Today is day 120 of InkStains, and I must admit, I have not yet written today’s story.
It’s still early.
In the past four months, I have taken one free day from each (I’d allowed up to three per month, but cannot stop writing long enough to take that much time away).
I have written some stories that prove to me I can write a story, but don’t necessarily show the level of artistry for which I strive. I’ve written stories I think are absolutely amazing. I’ve written a few nonfiction pieces that have been fun and interesting. I’ve written true things and I’ve written honest things. I’ve gone through a dozen ink cartridges and a handful of Moleskine notepads. (The next will be red.) I’ve written true life, fantasy, horror, romance, science fiction, crime, experimental, new age, memoir, historical, pseudo-science, literary, and inspirational. I’ve written about roads and maps and cities and black holes. I’ve written about gods and thieves and children and shadows and ninja and chocolate.

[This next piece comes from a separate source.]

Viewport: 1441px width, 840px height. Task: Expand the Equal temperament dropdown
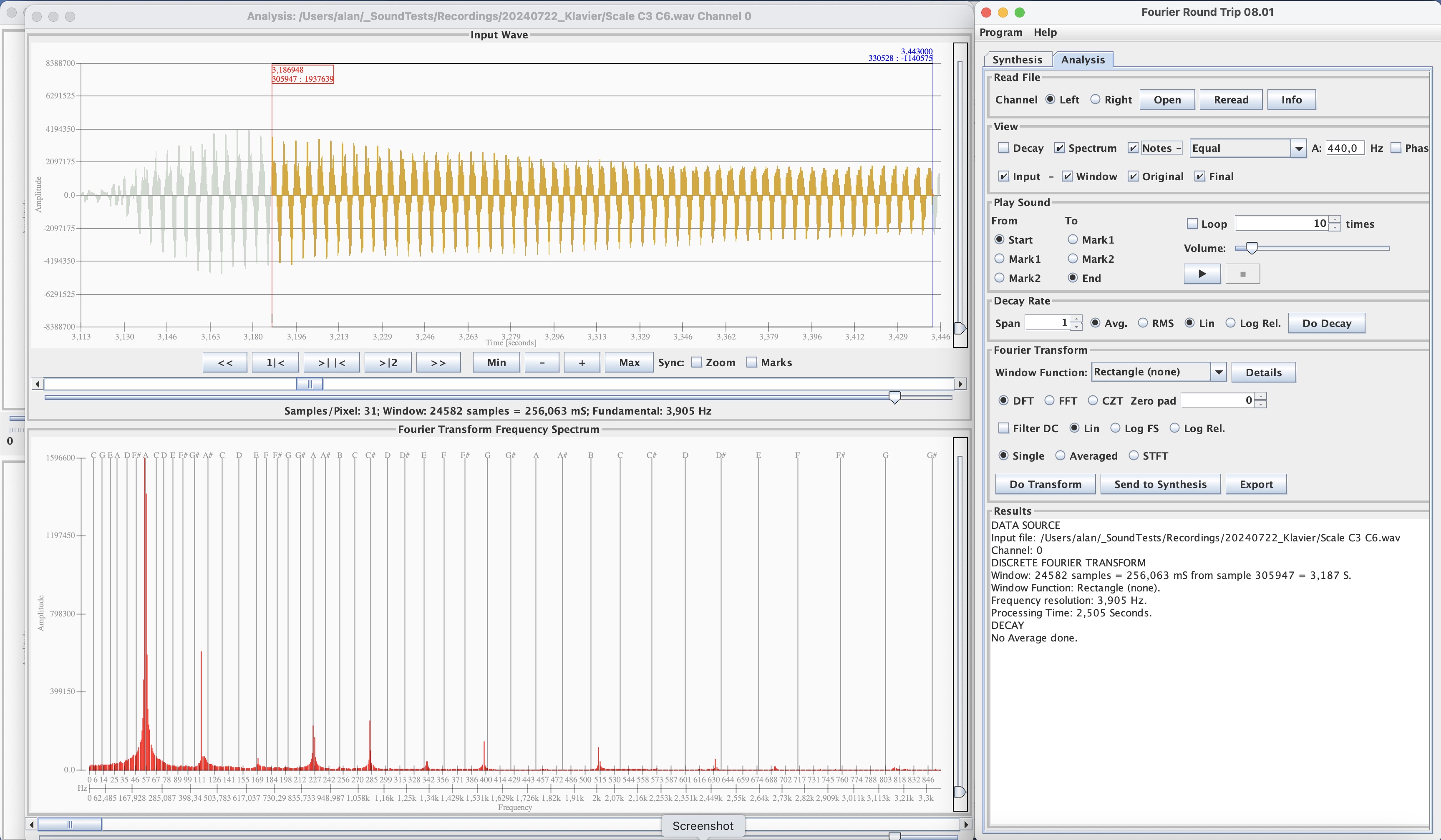1298,148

Some days, I write, and I want to show the world what I’ve just done. I come away with a sense of excitement and artistic accomplishment, I feel I must share it.
Some days, I remember that I am an artist, I am a writer, and many of the other roles I play are simply roles I play.
Here are a few random lines from the past month:
I met a poet once alongside a gas station near the off ramp of some highway. He insisted the stars rained their dust upon us every night, if we could see the stars, but closer to the cities and all the bright lights you lost the blessings of stardust. I disagreed.
“Oh,” he says, lowering the camera. “I didn’t see you there.” But he doesn’t see her there now.
Over the course of thousands of years, the Mountain was born, and it struggled against its brothers and sisters until it became the tallest and mightiest of all the mountains.
Maybe she’s the bird, the raven, stalking your every move, following you, the scent of your breath and your sweat.
You need rope. Or a whip. A whip will always work if you don’t have rope.
She stares at her reflection in the mirror waiting for it to get something wrong.
“I said I’m not an angel,” she says, “but you must never stop believing that I am one. I’m too vain to suffer anything less.”
The world within his frame of reference is rigid and unchanging.
He said, “I have a gun.”
I raised my glass. “And I have scotch.”